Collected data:
%%

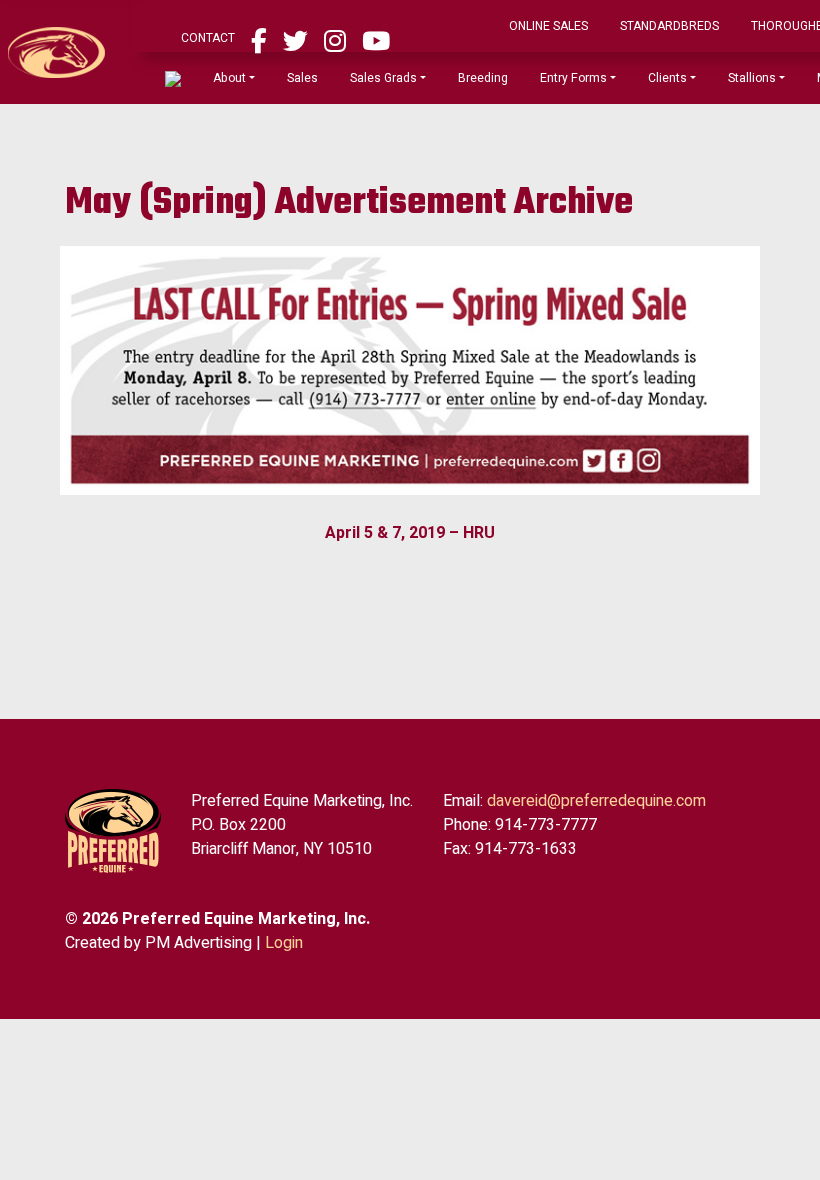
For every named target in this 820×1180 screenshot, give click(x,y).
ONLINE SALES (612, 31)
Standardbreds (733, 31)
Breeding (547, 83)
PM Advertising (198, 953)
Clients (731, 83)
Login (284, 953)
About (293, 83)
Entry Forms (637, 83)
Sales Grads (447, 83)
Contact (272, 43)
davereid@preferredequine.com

%%

Transcribe the records above exactly and drop every picture.

For every named target in this 820×1180 screenshot, give click(x,y).
ONLINE SALES (612, 31)
Standardbreds (733, 31)
Breeding (547, 83)
PM Advertising (198, 953)
Clients (731, 83)
Login (284, 953)
About (293, 83)
Entry Forms (637, 83)
Sales Grads (447, 83)
Contact (272, 43)
davereid@preferredequine.com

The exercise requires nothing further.